→ EXERCISE DIRECTIONS: Reproduce verbatim the part of the entries below that opens with the line containing "At what (x,y)" and closes with the line containing "Looking at the", including both of those lines. Leave the pictures out of your answer.

Stored data entries:
════════════════════
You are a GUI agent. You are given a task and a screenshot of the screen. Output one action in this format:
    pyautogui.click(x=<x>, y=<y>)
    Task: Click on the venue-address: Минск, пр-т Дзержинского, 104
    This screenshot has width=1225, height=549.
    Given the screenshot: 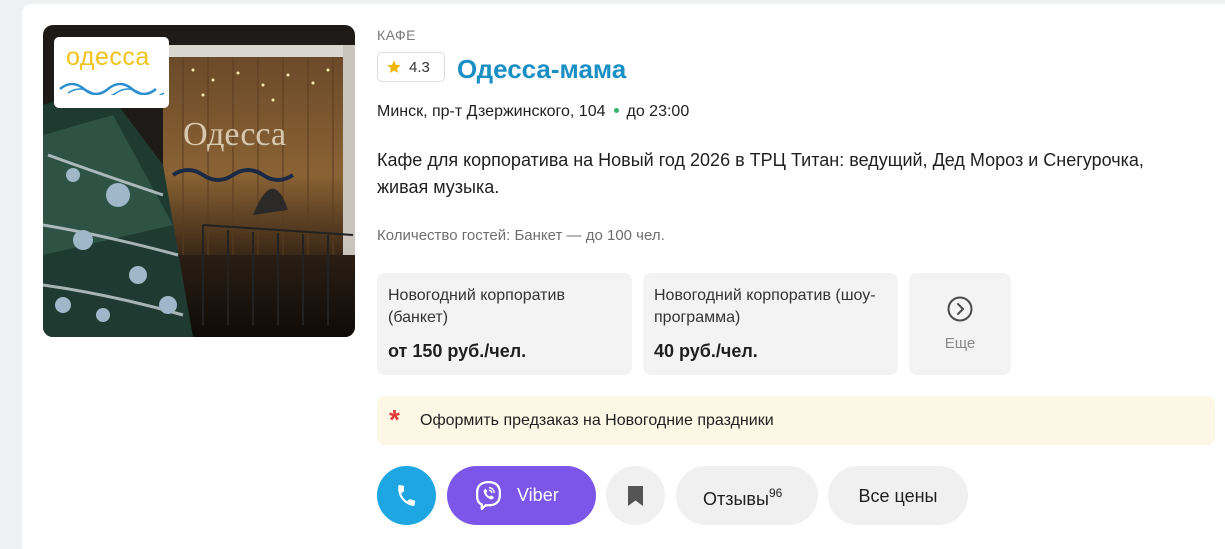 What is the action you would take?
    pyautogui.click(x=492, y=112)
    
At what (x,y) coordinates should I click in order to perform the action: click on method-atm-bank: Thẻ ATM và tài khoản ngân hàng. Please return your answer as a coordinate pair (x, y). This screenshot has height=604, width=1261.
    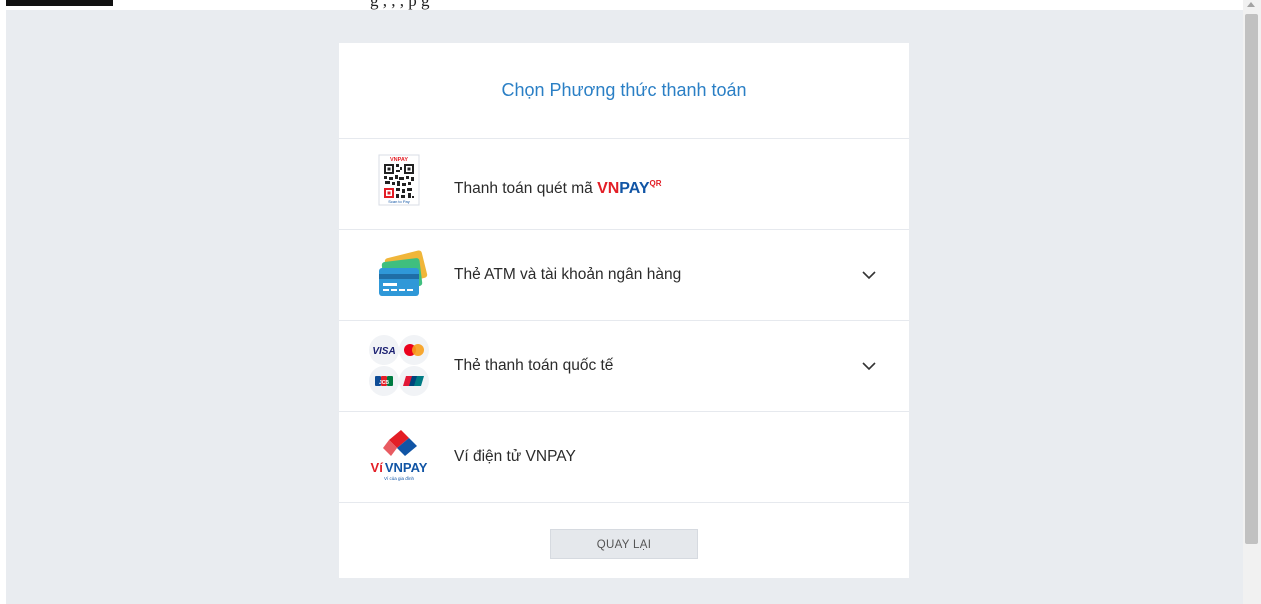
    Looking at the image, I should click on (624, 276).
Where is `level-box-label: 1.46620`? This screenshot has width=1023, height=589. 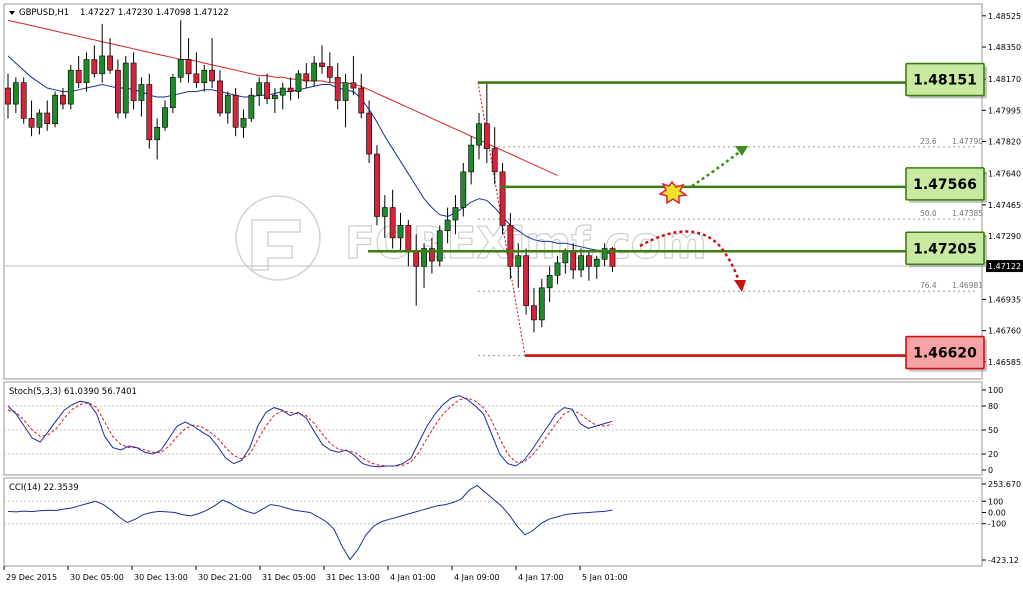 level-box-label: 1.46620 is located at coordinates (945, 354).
════════════════════
→ RESULT OF THE TASK:
At what (x,y) coordinates should I click in order to perform the action: click on method-atm-bank: Thẻ ATM và tài khoản ngân hàng. Please return your answer as a coordinate pair (x, y). This screenshot has height=604, width=1261.
    Looking at the image, I should click on (624, 276).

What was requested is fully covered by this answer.